**Task objective**
Go through the data and copy each line where the word "Given" shows up.

**Data section**
Start of Block

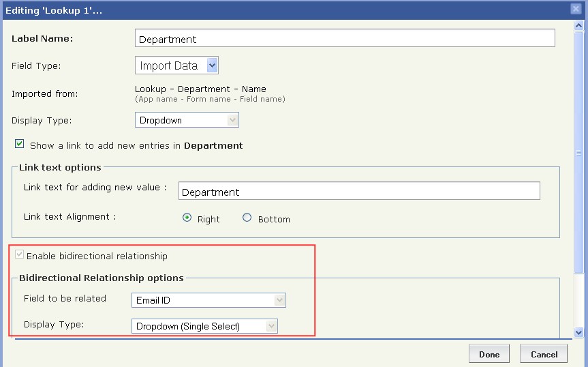Image resolution: width=588 pixels, height=367 pixels.
Task: Click the 'Link text options' group heading
Action: (x=60, y=167)
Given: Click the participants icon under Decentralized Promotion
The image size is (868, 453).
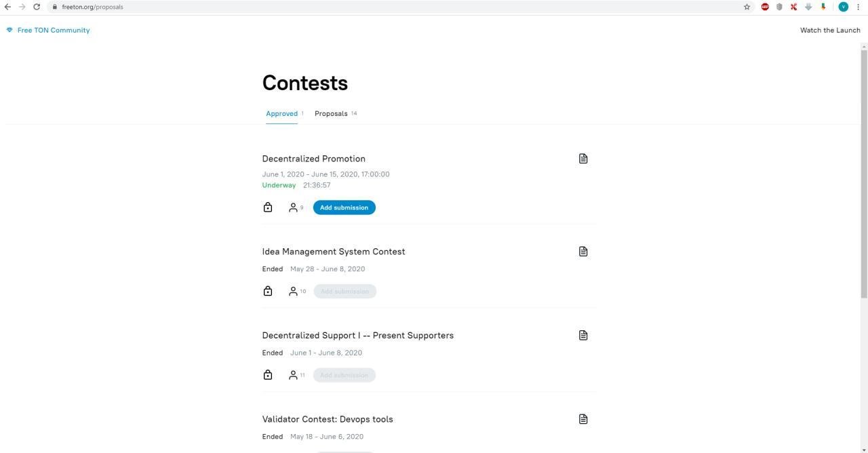Looking at the screenshot, I should click(293, 208).
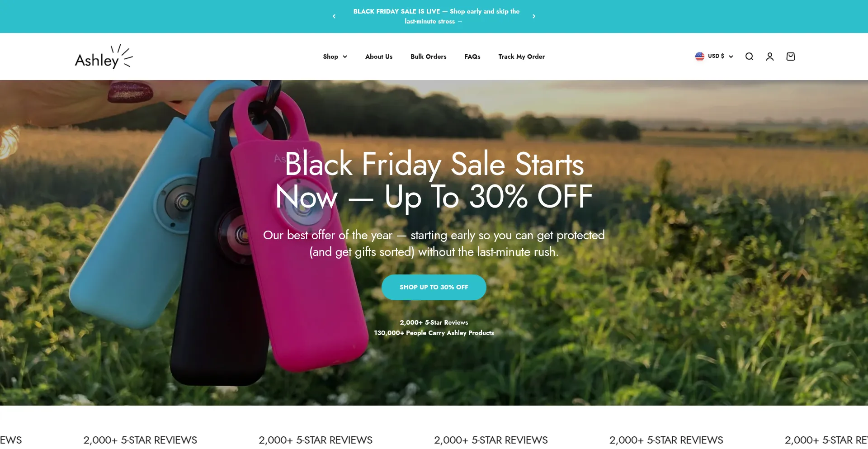Click 2,000+ 5-Star Reviews hero text
Image resolution: width=868 pixels, height=449 pixels.
coord(434,322)
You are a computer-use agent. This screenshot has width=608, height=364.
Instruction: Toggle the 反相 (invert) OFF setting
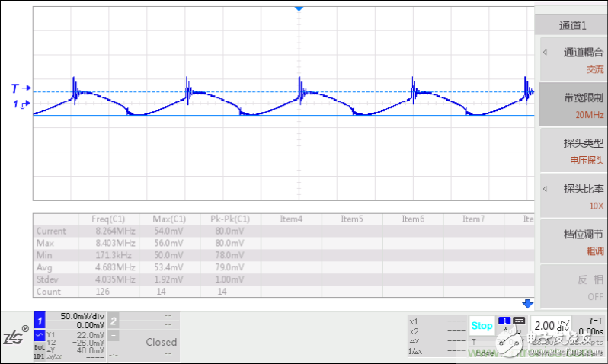pos(572,286)
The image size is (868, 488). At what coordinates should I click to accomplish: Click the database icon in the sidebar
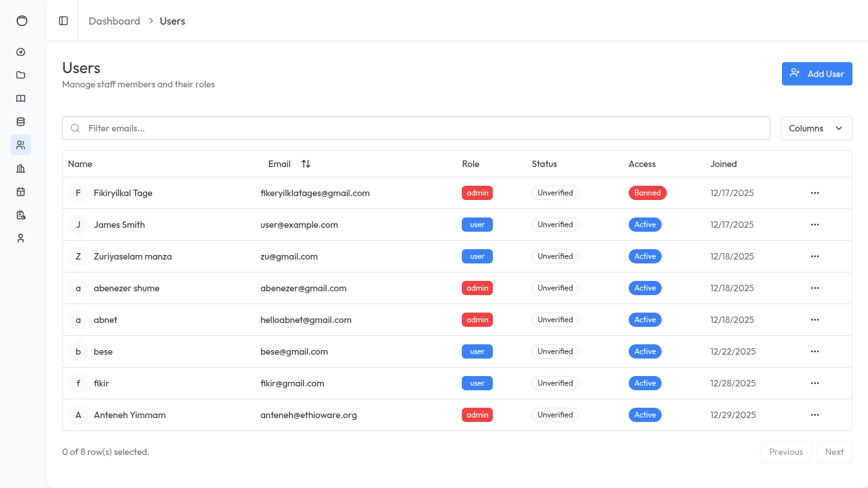pyautogui.click(x=20, y=121)
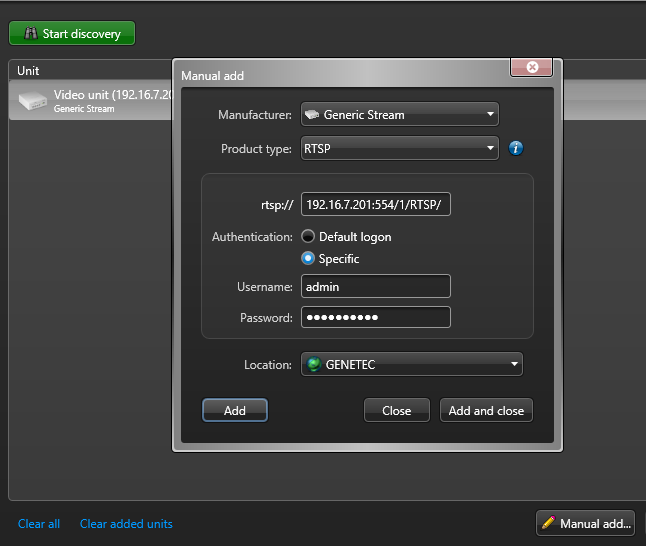Click the Clear all link
646x546 pixels.
pyautogui.click(x=39, y=524)
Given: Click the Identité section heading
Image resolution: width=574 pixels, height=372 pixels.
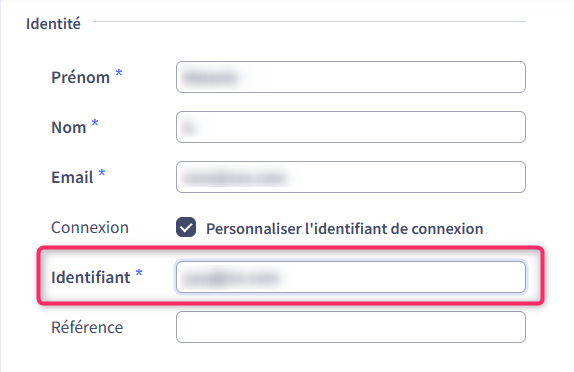Looking at the screenshot, I should 53,24.
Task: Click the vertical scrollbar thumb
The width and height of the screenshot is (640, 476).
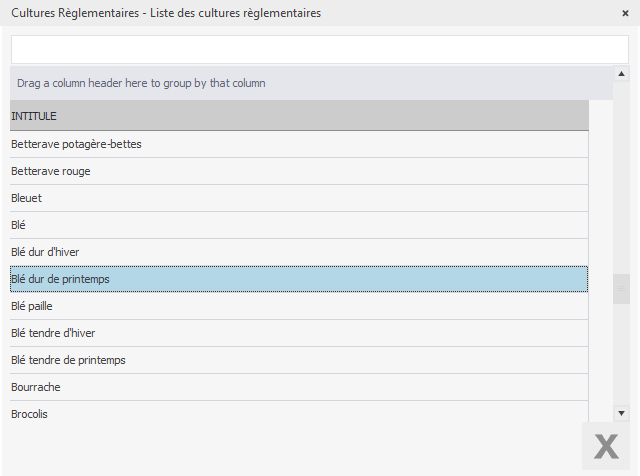Action: click(x=621, y=287)
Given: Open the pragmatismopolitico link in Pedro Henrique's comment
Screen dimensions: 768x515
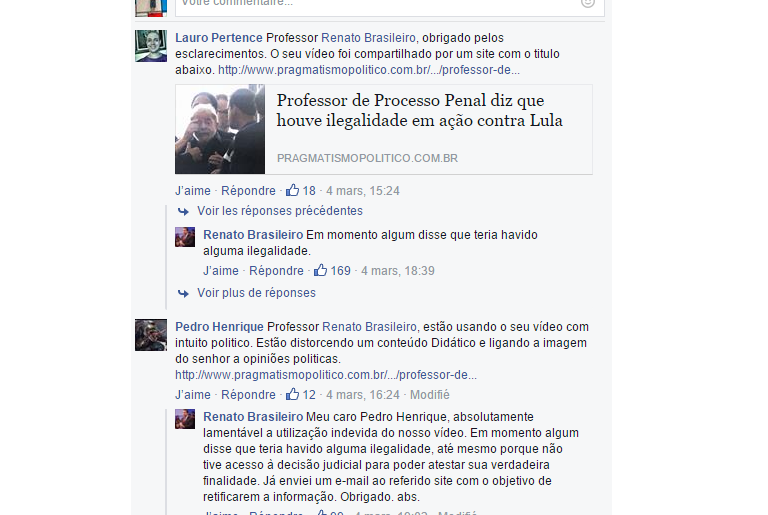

End of Block

**Completed exercise**
Given: Click the participants icon under Decentralized Promotion
Given: Click the Identité section heading
Given: Open the pragmatismopolitico link in Pedro Henrique's comment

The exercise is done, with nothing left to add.